対イラク戦(アジア最終予選)。

ものの見事に,奇策でありましたですね。


 でありながら,「欧州的なアウェイ」を意識していたわけでもなさそうです。「勝ち点1」を確保するためのゲーム・プランではなくて,「勝ち点3」を奪うためのゲーム・プランを描いていたように感じます。それだけに,立ち上がりからの時間帯が相手にとっては,最も重要な時間帯だったかな,と思うのですが,この時間帯を耐えられたことが,「勝ち点3」につながる要素だったかな,と思います。


 まいど1日遅れ,でありますが,のイラク戦であります。


 今回は,ちょっと視点を対戦相手側に持っていって,試合を振り返ってみよう,と思います。


 思うに,スターターの大幅変更は撹乱要因ではあったけれど,実際のゲーム・プランはマンマーク(ほぼ,ストリクト・マンマークと言っていいような。)で中盤でのリズムを崩し,ビルドアップでチーム・バランスを崩したところをシンプルに狙う,というものではなかったかな,と思います。であるならば,立ち上がりの時間帯,ボールが思うように動かせない,という意識であったり,ボールを狙うエリアでなかなか奪えない,という意識があったとすれば,ちょっとばかり相手の術中に嵌ったかな,と思うところです。


 この時間帯を踏みとどまったことは大きいな,と思うわけですね。守備ブロック,といいますか,ゴーリーが危険な局面を潰してくれたことで,相手が狙う形に陥らずに済んだ。ボールをシンプルに動かす,その起点を相手のストリクト・マンマークによって潰され,なかなかリズムをつかめなかったのは確かですが,狙うフットボールが決して揺らいでいない,むしろしっかりとイメージされていることが,先制点(にして決勝点)を奪った局面に表現されていたように思います。


 いわゆる,スローインからのリスタート,というイメージではありませんでした。
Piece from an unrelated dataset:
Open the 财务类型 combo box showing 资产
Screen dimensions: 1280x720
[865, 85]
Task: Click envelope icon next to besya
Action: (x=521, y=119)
スロワーがパサーとして位置付けられるような,そんなリスタートでした。スローインからのボールを呼び込もうとする動きは,そのまま相手DF背後にあるスペースを突く動きでしたし,そのイメージを感じたスロー,です。そして,この動きに連動して,センターも相手守備ブロック背後のスペースを狙っている。ひとりひとりの持っている個,その個が戦術イメージを表現するにあたって重要なのは当然として,個がしっかりと組織的な要素でバインドされていることが感じられる,そんな局面でした。


 試合全体からすれば,確かにゴールという部分が足りないかな,とは思いますし,後半の戦いぶりを見る限り,限りなく追加点の可能性は高かったとは思います。思いますが,本戦への指定席切符を奪うためには「勝ち点3」が圧倒的に重要なのも確かです。内容面でどんな部分をブラッシュアップしていくべきか,すでにチームは意識しているはずです。むしろ,これからのアウェイ・マッチである程度のフリーハンドを持てる,その前提をつくれたことが大きな要素であるように思うのです。